Finally, the official Coroner's determination of Cause of Death and Manner of Death. Signed, notarized, stamped and recorded.
All of this clerical work in preparation for trial had been
done with a sterile, unemotional, professional attitude. (After all, my
paternal grandmother had given me True Crime magazines to thumb through
as we took our afternoon naps ... but that's a whole 'nother story.)

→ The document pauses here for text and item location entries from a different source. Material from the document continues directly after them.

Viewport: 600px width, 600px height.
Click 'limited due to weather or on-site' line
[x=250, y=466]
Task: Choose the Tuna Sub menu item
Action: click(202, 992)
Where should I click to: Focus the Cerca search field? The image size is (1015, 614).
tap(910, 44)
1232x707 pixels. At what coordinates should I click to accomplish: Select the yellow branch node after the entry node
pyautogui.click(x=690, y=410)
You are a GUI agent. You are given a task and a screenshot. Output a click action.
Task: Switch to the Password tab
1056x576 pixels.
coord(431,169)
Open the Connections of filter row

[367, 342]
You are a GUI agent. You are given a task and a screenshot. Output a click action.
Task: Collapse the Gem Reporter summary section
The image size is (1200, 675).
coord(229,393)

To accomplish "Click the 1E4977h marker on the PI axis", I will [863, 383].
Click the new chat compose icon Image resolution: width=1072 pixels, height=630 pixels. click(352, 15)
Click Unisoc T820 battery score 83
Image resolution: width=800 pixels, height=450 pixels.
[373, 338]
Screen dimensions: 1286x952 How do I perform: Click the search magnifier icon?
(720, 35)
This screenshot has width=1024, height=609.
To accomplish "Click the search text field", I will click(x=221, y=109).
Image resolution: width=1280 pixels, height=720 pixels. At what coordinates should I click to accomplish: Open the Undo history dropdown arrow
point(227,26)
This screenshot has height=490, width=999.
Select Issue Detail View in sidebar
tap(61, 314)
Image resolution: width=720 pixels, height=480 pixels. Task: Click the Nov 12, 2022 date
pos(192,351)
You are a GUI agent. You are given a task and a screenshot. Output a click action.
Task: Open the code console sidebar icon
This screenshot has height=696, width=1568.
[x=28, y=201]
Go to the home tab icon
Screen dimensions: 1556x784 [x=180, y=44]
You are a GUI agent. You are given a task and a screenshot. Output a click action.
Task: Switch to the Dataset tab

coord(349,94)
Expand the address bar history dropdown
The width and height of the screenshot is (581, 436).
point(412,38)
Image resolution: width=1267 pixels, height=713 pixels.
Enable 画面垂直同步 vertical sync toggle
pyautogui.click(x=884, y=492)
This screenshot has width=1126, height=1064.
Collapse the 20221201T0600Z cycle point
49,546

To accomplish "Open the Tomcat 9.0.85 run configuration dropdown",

That whole process took place BEFORE I actually started my
job and before I unpacked and impatiently awaited the completion of the
expert installer degaussing our costly TV console. And, most
importantly, BEFORE I saw the emotional devastation rendered by the
jealous rage that took the lives of not two, but three of the close
friends of the young man sitting ... staring ... tears staining his
cheeks ... in the middle of my living room.
That night the nightmares that would haunt me for decades
began. I was in deep, pleasant sleep, dreaming a dream I no longer
recall when that series of ghastly evidentiary photos began to fall.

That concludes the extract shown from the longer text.